Point of Focus: Do you see yourself being able to make contact with patients/clients in this deeper way?  Why or why not?  How might you work differently after reading these two texts?

March 20, 2023 — How a theory of mind develops according to Peter Fonagy

[42 pages]

In our eighth and final class we will become acquainted with Peter Fonagy’s work on Reflective Function and Mentalizing.  He argues that these capacities, both of which lie at the center of  self-organization, are related to the quality of attachment experiences in early childhood.   Fonagy’s ideas are rooted in Object Relations Theory and they complement what we have learned these previous weeks.

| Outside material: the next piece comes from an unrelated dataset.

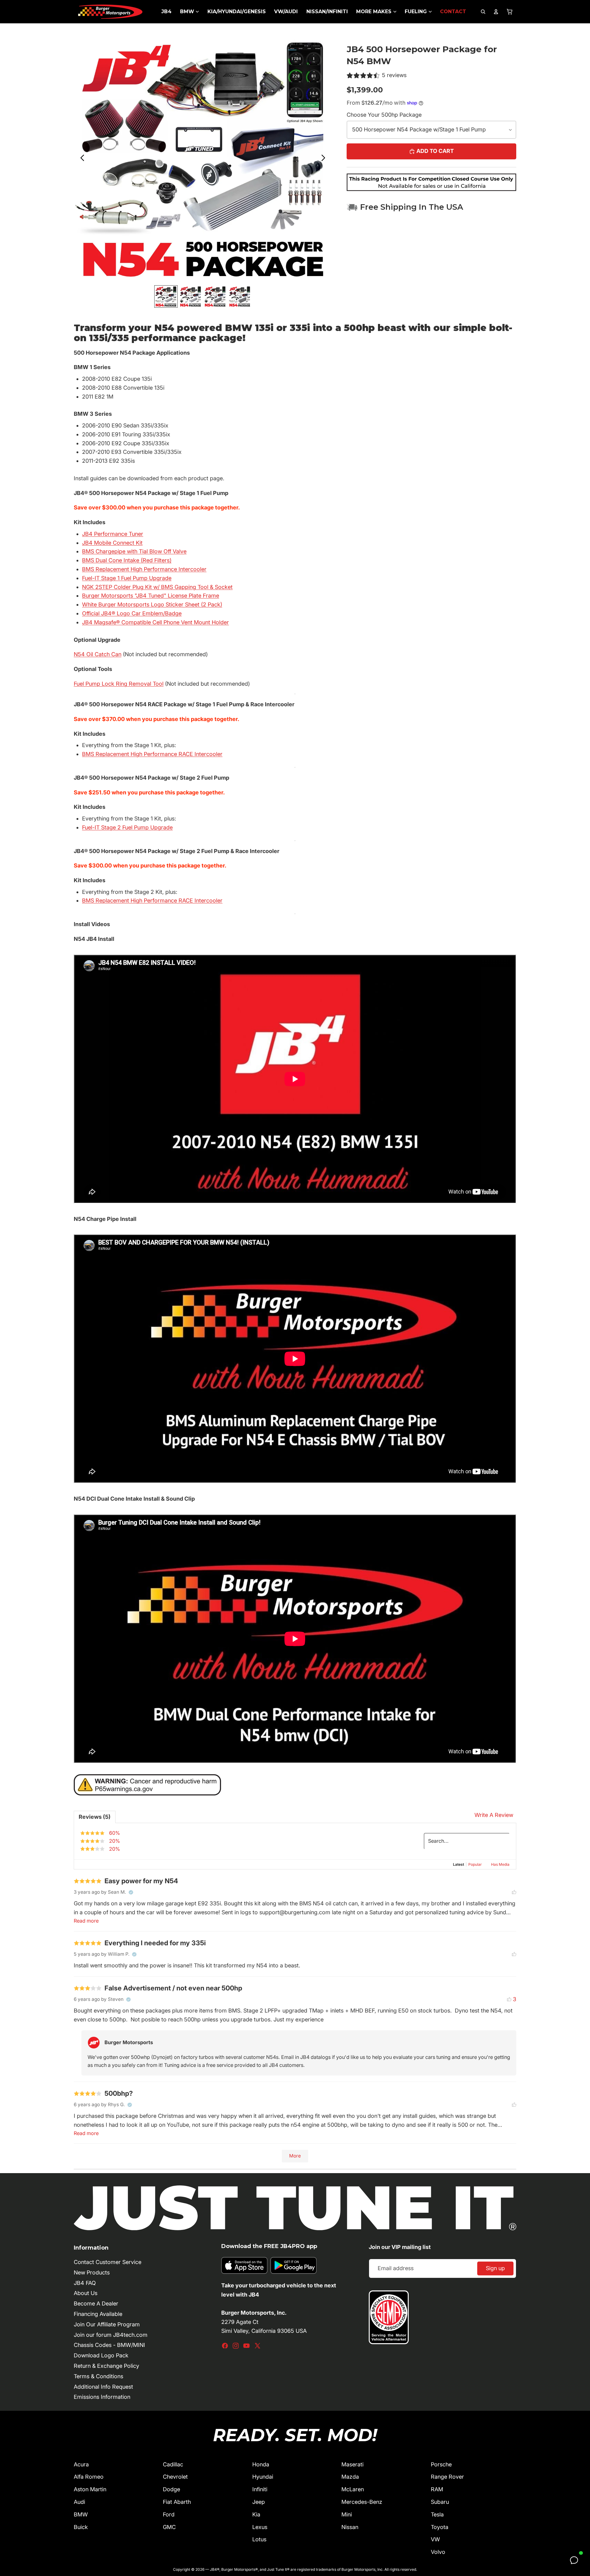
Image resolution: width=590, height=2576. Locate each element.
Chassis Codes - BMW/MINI (109, 2345)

Fonagy, P., Gergely, G., Jurist, E., and Target, M. (2004), Ch 1 “Attachment and Reflective Function: Their Role in Self-Organization” in Affect Regulation, Mentalization, and the Development of the Self. Other Press: New York, pp 23-64.

Point of Focus:  How does a patient’s reflective function or capacity to mentalize or lack thereof show up in your work?

Point of Focus: How can a person’s unstable sense of self be explained in terms of failure to mentalize?